Exercise requirements
Below are some entries. Return exactly the lines from the one with "Task: Click the" through the final line, leaving out any pictures.

—————

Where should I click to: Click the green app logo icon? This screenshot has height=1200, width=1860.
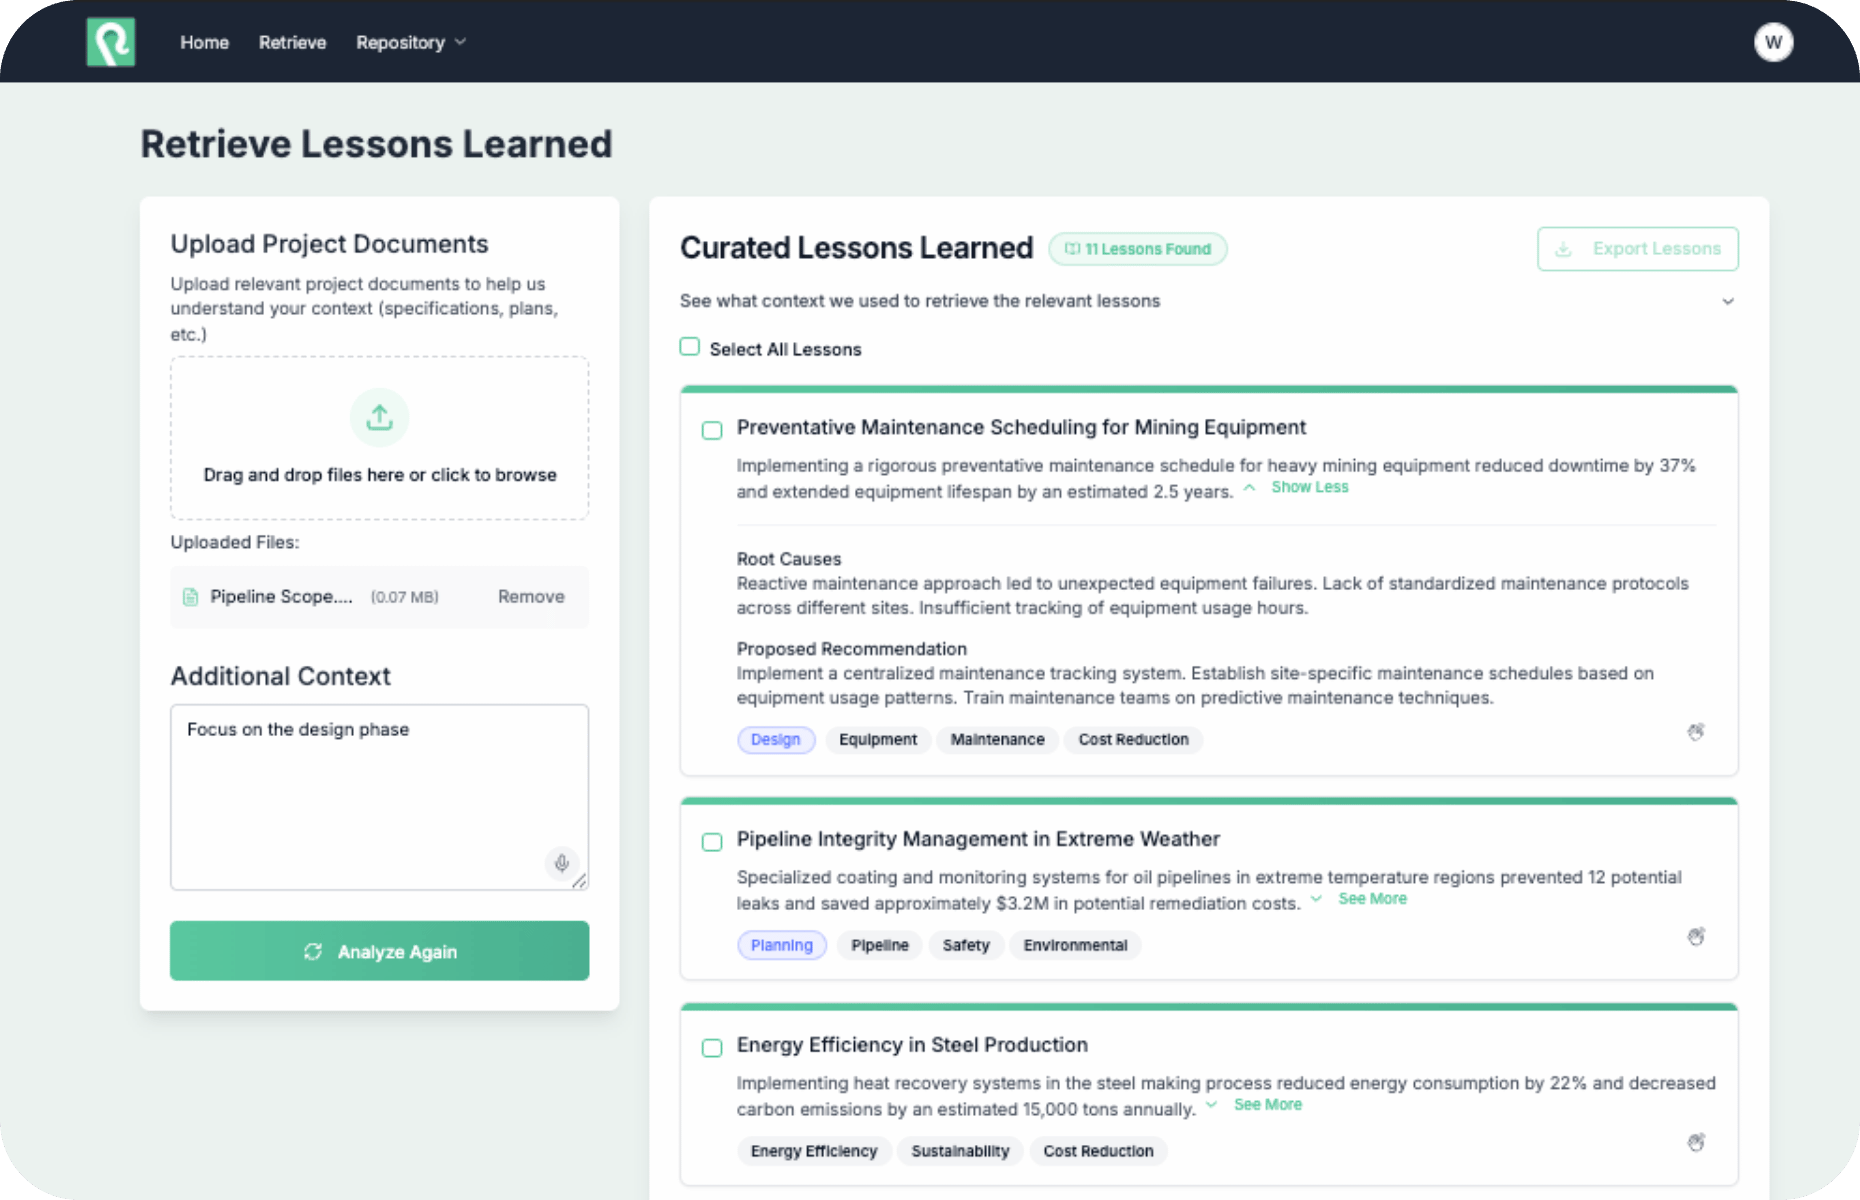[x=110, y=42]
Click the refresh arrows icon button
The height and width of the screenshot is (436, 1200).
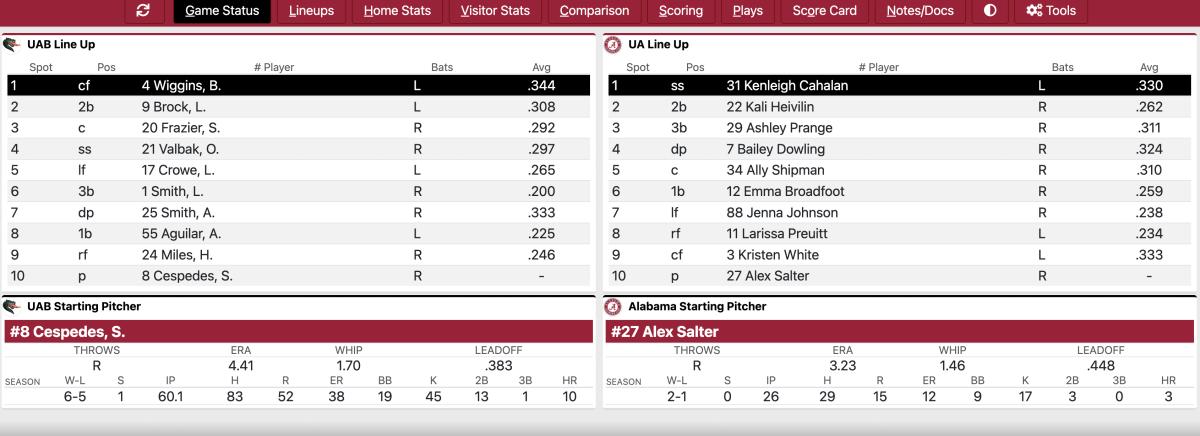point(143,11)
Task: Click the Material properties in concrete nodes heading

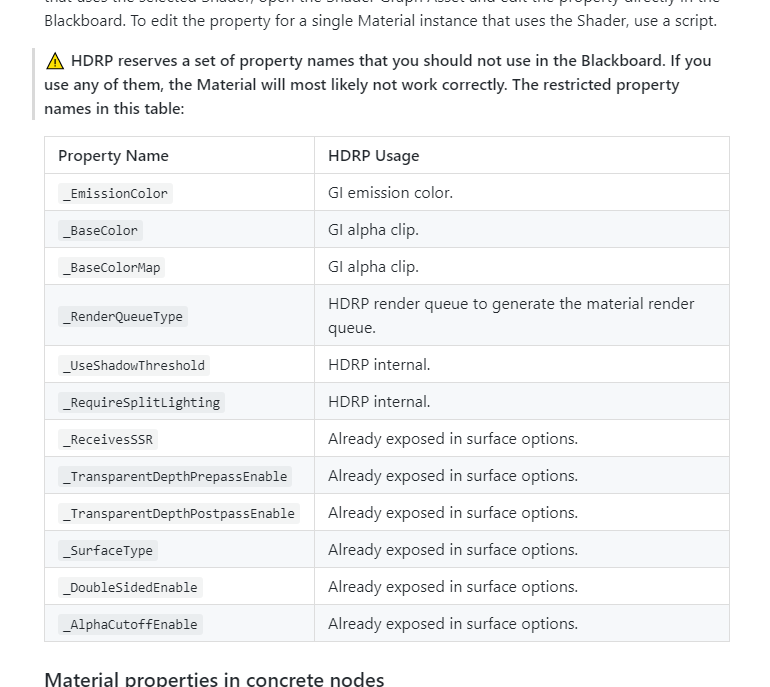Action: (x=214, y=678)
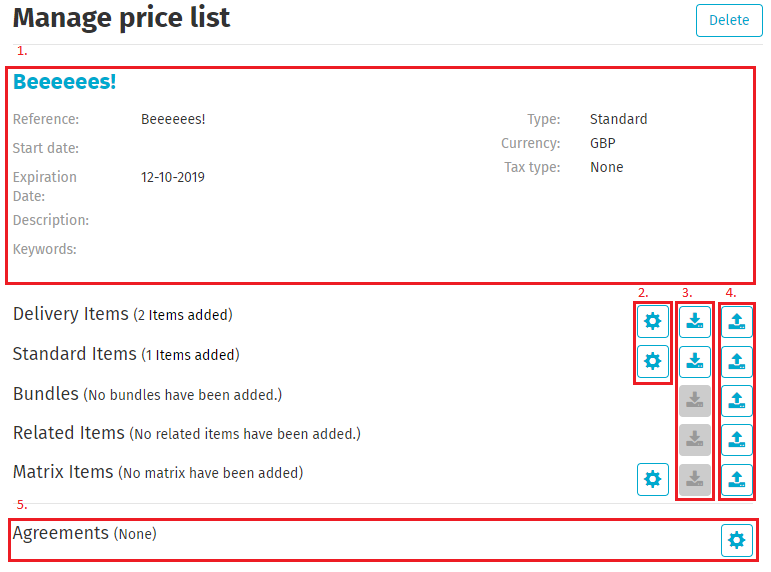Download Delivery Items export
The height and width of the screenshot is (572, 771).
695,321
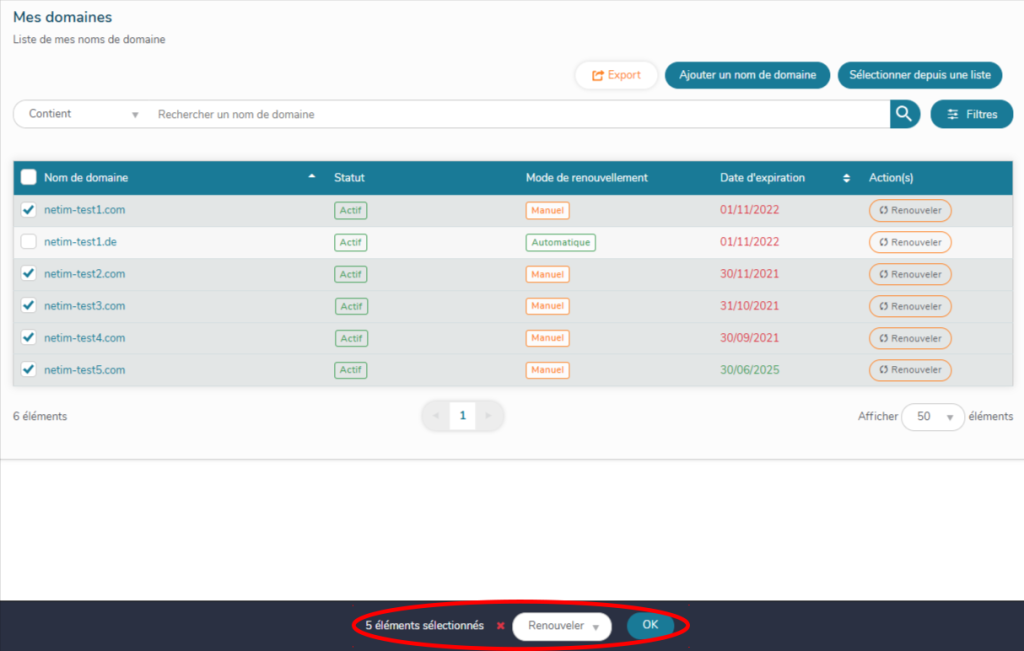Click Mode de renouvellement column header
1024x651 pixels.
[586, 178]
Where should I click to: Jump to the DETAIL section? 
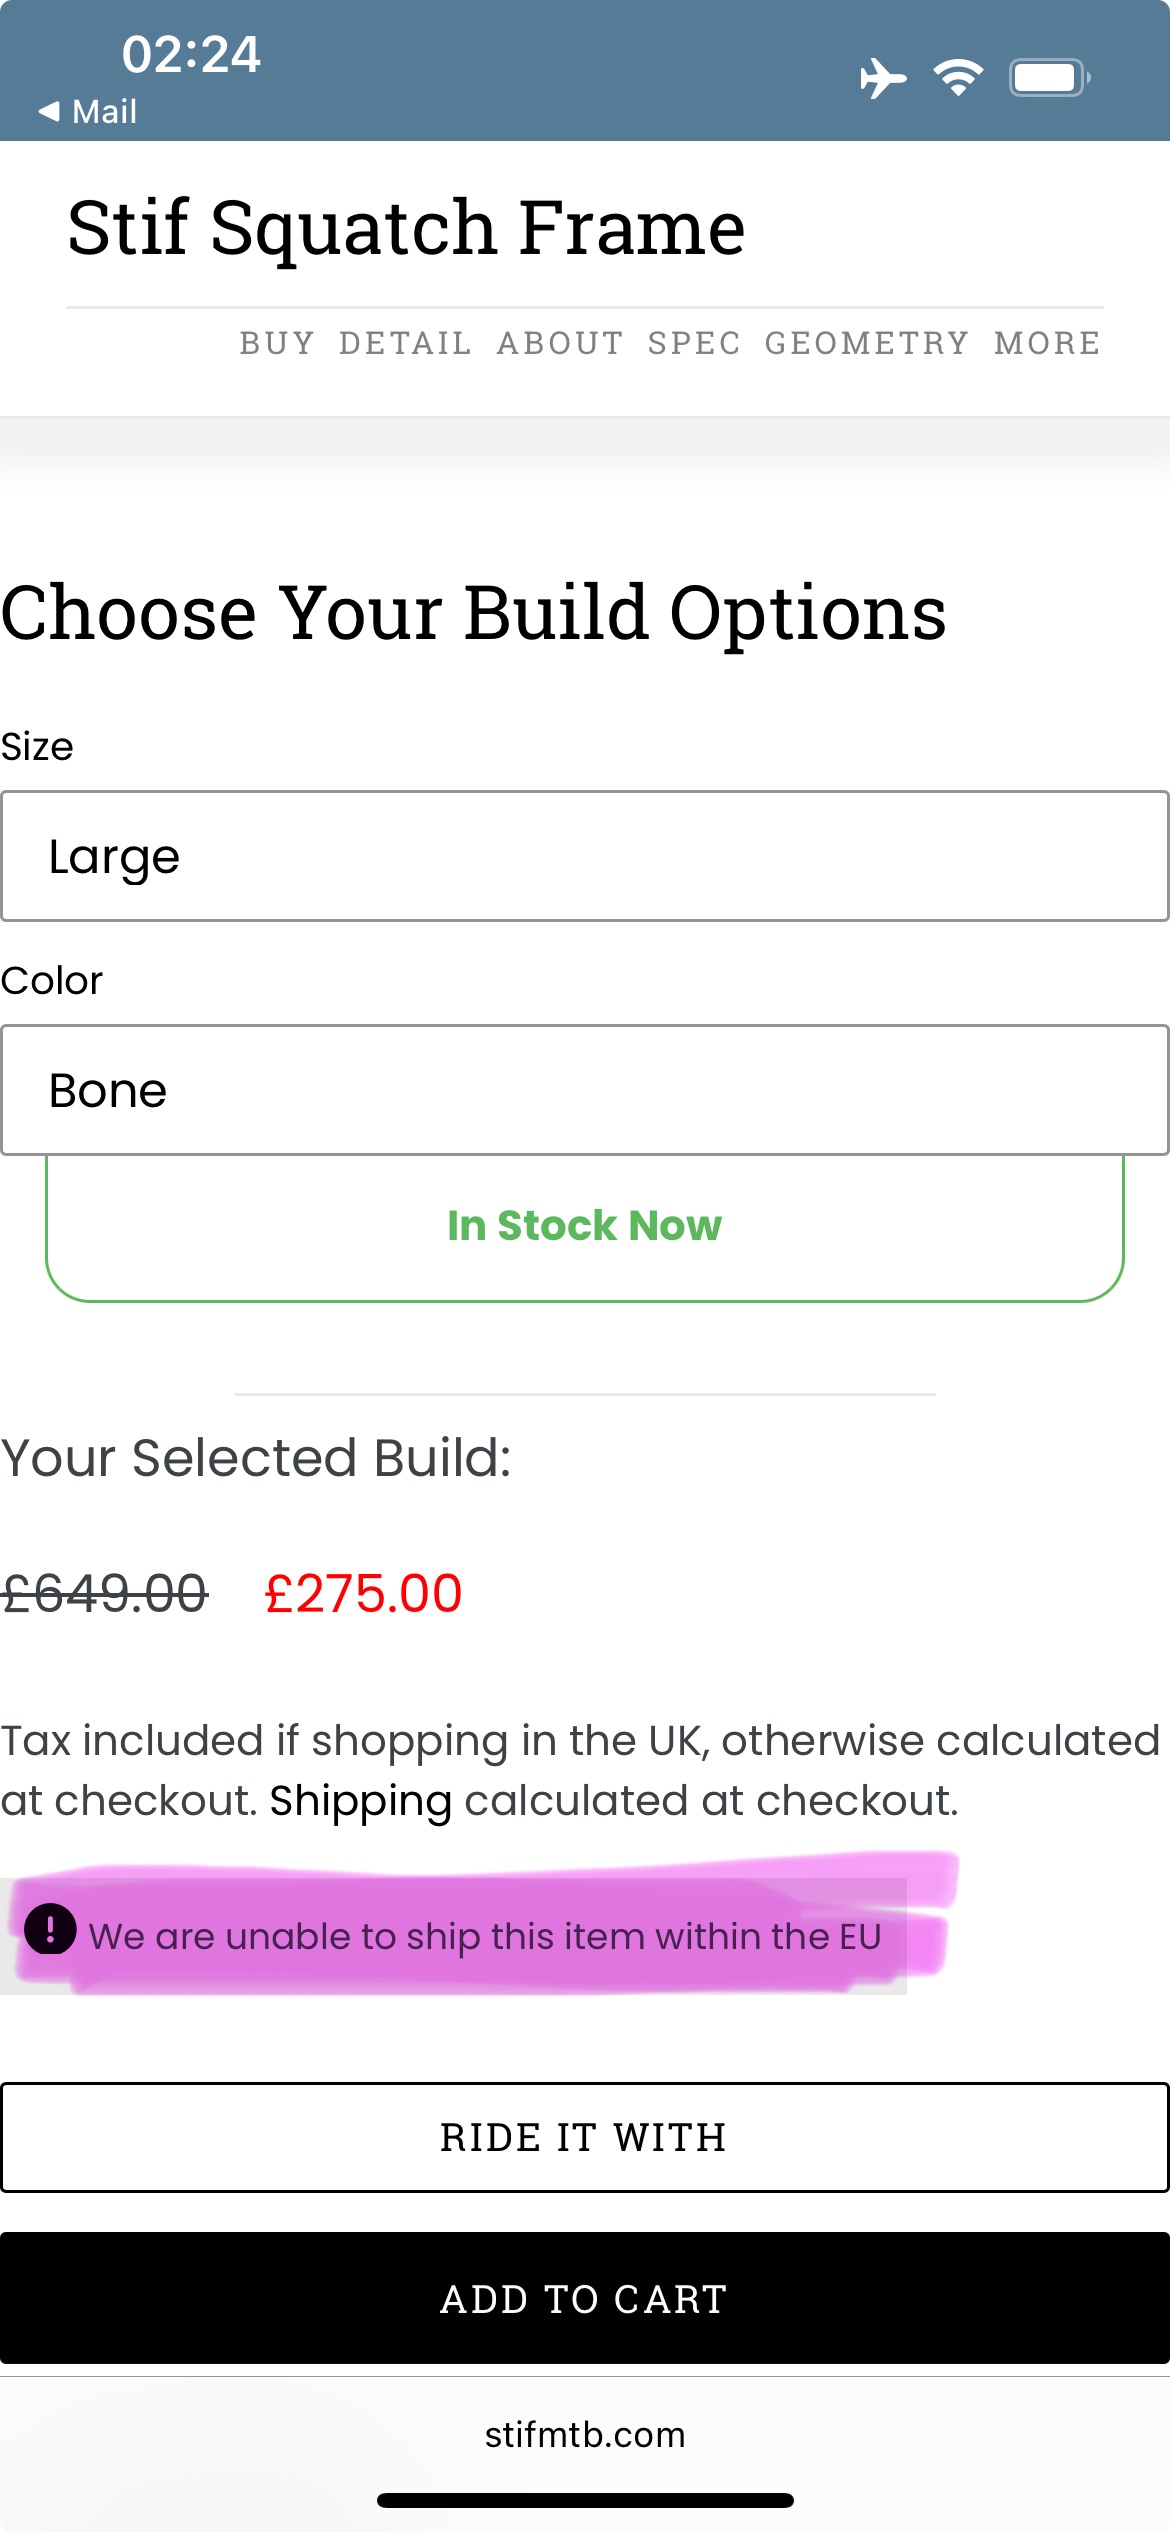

—————

Output of the exercise
Task: Click the Material properties in concrete nodes heading

Action: (x=214, y=678)
Download Delivery Items export
The height and width of the screenshot is (572, 771).
695,321
Click Mode de renouvellement column header
1024x651 pixels.
[586, 178]
Where should I click to: Jump to the DETAIL section? 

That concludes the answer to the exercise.